Selected text -
▼▼▼

Malaysia: The tallest office building in the world,
rising some 452 meters above street level, is the Petronas Twin Towers in Kuala Lumpur,
headquarters for Malaysia's national oil company.
The building is situated on a dense, silty formation that overlays weathered and
highly-decomposed limestone. Each tower sits on a raft that caps 104 barrette piles, which
are 30 to 108 meters deep. The rafts are 4.5 meters thick and were cast in one pour for
each tower. The designers required that the rafts be instrumented to measure the load
taken by the piles and the load transmitted to the ground by the raft.
CE Instruments SDN BHD supplied sixty VW total pressure cells to an associate
company, Materials Testing Laboratory SDN BHD, who were awarded the job of instrumenting
the raft with pressure cells and thermocouples.
Thirty cells were placed below each raft. Due to the soft ground conditions, a
layer of concrete was placed to act as a working platform, with boxed out sections for
installing the pressure cells. The earth at the bottom of these openings was carefully
leveled and cells were placed sensitive-face down, flush with the bottom of the platform.

▲▲▲

Dataset -
▼▼▼

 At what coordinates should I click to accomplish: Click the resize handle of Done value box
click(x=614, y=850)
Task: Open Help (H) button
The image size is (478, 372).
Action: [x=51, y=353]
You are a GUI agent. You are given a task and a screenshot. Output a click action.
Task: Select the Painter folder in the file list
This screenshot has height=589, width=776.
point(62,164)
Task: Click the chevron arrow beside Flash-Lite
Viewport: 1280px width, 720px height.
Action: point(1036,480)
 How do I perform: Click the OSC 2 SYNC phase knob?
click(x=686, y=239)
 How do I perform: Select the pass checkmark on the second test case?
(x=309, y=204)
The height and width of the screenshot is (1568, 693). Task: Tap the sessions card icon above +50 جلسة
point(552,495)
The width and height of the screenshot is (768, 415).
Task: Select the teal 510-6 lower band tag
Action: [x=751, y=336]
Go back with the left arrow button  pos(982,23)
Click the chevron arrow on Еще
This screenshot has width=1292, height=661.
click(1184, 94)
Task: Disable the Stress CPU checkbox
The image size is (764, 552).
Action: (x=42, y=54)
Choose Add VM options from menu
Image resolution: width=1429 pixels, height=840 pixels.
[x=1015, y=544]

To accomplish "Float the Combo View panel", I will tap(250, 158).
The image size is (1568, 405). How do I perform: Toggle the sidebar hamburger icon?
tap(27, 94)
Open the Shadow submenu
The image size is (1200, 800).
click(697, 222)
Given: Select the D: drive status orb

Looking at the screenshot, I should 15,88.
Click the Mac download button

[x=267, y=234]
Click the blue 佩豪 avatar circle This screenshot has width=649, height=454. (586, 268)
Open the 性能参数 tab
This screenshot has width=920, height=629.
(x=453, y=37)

▲▲▲

Required action -
Continue the account of the instrumented foundation rafts of the Petronas Twin Towers, starting after its final sentence.

Output for this exercise -
The cells were covered with plastic sheets to prevent the ingress of concrete and were
then sealed in place with concrete of the same strength as the raft.
Initial readings were taken during installation and before and after casting of the rafts.
Then additional readings were taken after the completion of every five floors of each
tower. Now, five years later, readings are taken twice a year. Out of the original 60
cells installed, 52 are still operating. Of the eight non-operating cells, six were lost
during the pour of concrete for the raft.